Noël est la période, où la mémoire humaine s’unit le plus à Dieu. Selon l’Epître à Diogène, c’est le temps, où toute humanité prend conscience que la vraie patrie est au ciel. Cette conscience vive de la communauté de destin est liée à l’idée que l’éternité possède le temps tout entier. Car, selon Saint-Thomas, « il n’y a rien de futur pour Dieu. » Noël est donc le temps favorable où, comme le dit Saint-Paul, « toutes choses sont faites nouvelles », ou encore « Dieu réconcilia le monde avec lui-même dans le Christ ! »
D’où il ressort que le temps de Noël est, pour chacun sur terre, celui où souffle l’esprit d’amour, et où grandissent les dons, au sein des familles humaines. A cet égard, l’arbre de Noël, dans ses illuminations, met petits et grands dans la joie de la contemplation, même si la fascination, ressentie à la vue des présents et des cadeaux, fait oublier momentanément les vrais biens spirituels, qu’enseigne l’Esprit Divin, au livre de la Sagesse.

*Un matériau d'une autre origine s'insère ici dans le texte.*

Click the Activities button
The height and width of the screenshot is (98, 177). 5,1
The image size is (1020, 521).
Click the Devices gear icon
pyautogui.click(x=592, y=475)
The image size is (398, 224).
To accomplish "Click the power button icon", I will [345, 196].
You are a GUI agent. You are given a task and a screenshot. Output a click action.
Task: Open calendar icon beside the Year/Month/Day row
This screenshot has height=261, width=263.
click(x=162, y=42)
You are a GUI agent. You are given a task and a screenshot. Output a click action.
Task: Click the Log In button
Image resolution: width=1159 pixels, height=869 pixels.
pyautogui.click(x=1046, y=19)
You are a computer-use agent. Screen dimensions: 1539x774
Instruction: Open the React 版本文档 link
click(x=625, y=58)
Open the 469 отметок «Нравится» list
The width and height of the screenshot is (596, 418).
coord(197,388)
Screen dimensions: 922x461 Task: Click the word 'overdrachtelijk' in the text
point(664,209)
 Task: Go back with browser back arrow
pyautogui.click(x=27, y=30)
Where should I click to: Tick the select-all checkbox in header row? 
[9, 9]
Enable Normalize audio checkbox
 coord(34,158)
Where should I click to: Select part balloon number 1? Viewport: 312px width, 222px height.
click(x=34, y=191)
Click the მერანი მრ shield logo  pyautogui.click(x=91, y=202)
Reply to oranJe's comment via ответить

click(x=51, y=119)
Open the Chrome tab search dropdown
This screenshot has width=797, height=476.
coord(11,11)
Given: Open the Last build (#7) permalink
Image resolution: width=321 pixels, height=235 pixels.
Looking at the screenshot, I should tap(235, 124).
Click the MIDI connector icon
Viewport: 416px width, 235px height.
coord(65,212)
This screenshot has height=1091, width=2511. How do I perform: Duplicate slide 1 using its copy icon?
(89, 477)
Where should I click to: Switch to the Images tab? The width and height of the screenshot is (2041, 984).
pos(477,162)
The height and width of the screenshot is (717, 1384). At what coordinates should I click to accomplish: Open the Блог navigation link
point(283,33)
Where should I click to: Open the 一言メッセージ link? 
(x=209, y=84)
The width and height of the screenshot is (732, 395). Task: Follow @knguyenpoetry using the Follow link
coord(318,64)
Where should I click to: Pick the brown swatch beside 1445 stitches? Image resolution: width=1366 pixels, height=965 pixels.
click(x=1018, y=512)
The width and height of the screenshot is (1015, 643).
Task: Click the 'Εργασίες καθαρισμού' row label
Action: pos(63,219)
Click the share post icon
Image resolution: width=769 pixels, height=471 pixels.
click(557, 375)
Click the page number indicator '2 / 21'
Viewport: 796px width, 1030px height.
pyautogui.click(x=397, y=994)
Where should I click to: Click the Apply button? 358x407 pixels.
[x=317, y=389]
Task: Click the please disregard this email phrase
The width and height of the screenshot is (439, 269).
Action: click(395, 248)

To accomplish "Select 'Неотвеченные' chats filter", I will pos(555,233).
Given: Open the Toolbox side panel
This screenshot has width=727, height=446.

N’est-ce pas que cette nuit se passe ici, sur terre ?
L’appartenance citoyenne ici-bas permet donc de jouer sur les deux tableaux, certes inégaux, du politique et du religieux. C’est en conscience donc, qu’après la tournée festive des cantiques chantés et dansés, il est humain de renouer avec la grande tradition des échanges de cadeaux, peu après le copieux repas, où tous sont conviés par la mémoire du monde, depuis plus de 2000 ans ! N’est-ce pas la terre humaine qui justifie ces attitudes éthiques d’accueil, d’ouverture, de fête – autant de manières d’habiter la Martinique, en la peuplant ainsi de nos racines, de nos souvenirs, de nos attachements, de nos projets, de notre langue, de notre culture, de notre éducation, de notre sociabilité ! Tel est le prix de notre antillanité concrète… Le temps est court sur terre, est-ce péché d’user du monde où l’on vit, sans s’éloigner de Dieu ?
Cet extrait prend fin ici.